[Task list]
A – Decide whether each statement agrees with the passage on Salafists in Lebanon. Answer yes or no for each, and quote the words from the passage that decide it: (i) Militants fought the Lebanese Army mainly in the Nahr al-Bared Palestinian refugee camp. (ii) The passage calls the development sudden and unexpected. (iii) Ain al-Hilweh is in the north of Lebanon.
B – In the passage on Salafists in Lebanon, which urban neighborhood is named as Salafist-dominated?
C – Carry on the passage on Salafists in Lebanon from its last sentence.

[Passage shown]
....................

Several new elements have transformed this chronic local tension spot into
something much more ominous: the direct linkages between the clashes in
Syria and in Tripoli, the movement of growing numbers of Salafist fighters
into north Lebanon and other parts of the country in recent years, the
movement of fighters from north Lebanon into Syria to support anti-Assad
rebels, and the Lebanese Salafists' self-imposed role of countering the
influence of Hezbollah in Lebanon and in the fighting in Syria — especially
in Qusair this month.
This is not a sudden or unexpected development. Salafists have operated in
small numbers in isolated parts of urban or rural Lebanon for some years,
often expanding in direct proportion to adjacent conflicts in Iraq and Syria.
Pockets of militants battled the Lebanese Army and security forces in the
north a few years ago, mainly in the Nahr al-Bared Palestinian refugee
camp. More recently, Lebanese security officials have been quoted in the
press as expressing concern about the growing numbers of Salafists
moving into Lebanon, anchoring themselves in Salafist-dominated urban
neighborhoods such as Bab al-Tabbaneh or in some Palestinian refugee
camps outside the control of the Lebanese state, such as Ain al-Hilweh in
the south.

....................

[Data provided]
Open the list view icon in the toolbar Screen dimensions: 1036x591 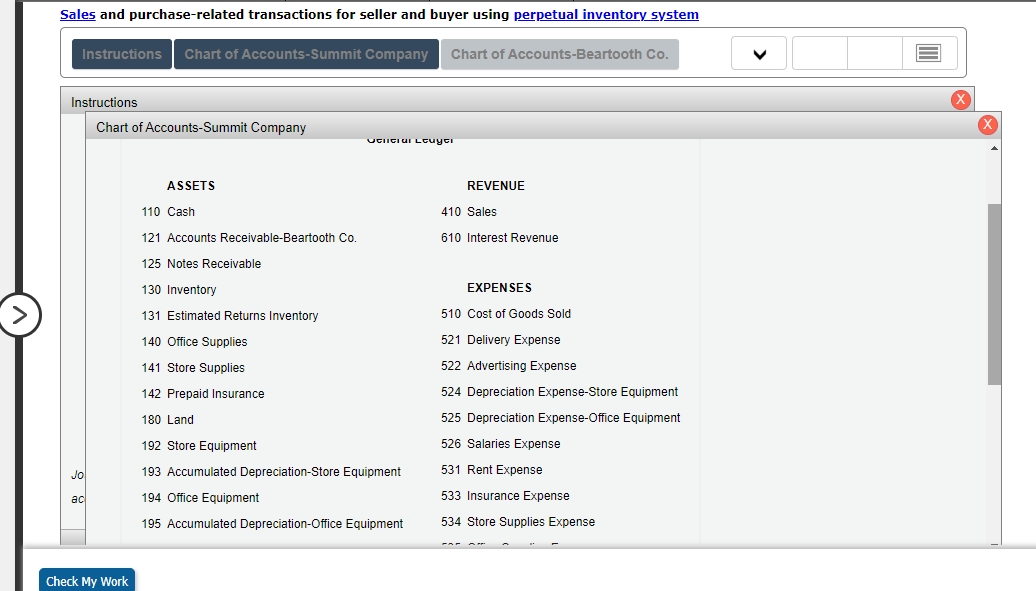coord(929,52)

....................

[Results]
A –
(i) Yes: "mainly in the Nahr al-Bared Palestinian refugee camp."
(ii) No: "This is not a sudden or unexpected development."
(iii) No: "such as Ain al-Hilweh in the south."

B – Bab al-Tabbaneh

C –
The militant nature of the Salafists adds a significant dimension to the
nonviolent ways of the majority of Arab Salafists who tend to focus on
recreating the "pure" Islamic lifestyles and societies from the earliest
decades of the Islamic era, during and immediately after the days of the
Prophet Mohammad. Most Salafists across the Arab world in recent years
have operated quietly at the neighborhood level, seeking primarily to
promote basic Islamic values (faith, modesty, charity, mercy) in the
personal and communal behavior of individual men and women. Active
political participation in public life was left to the Muslim Brotherhood or
its various derivatives, who sought power at a national level, or to jihadists
who waged their own battles across their imagined global battlefield.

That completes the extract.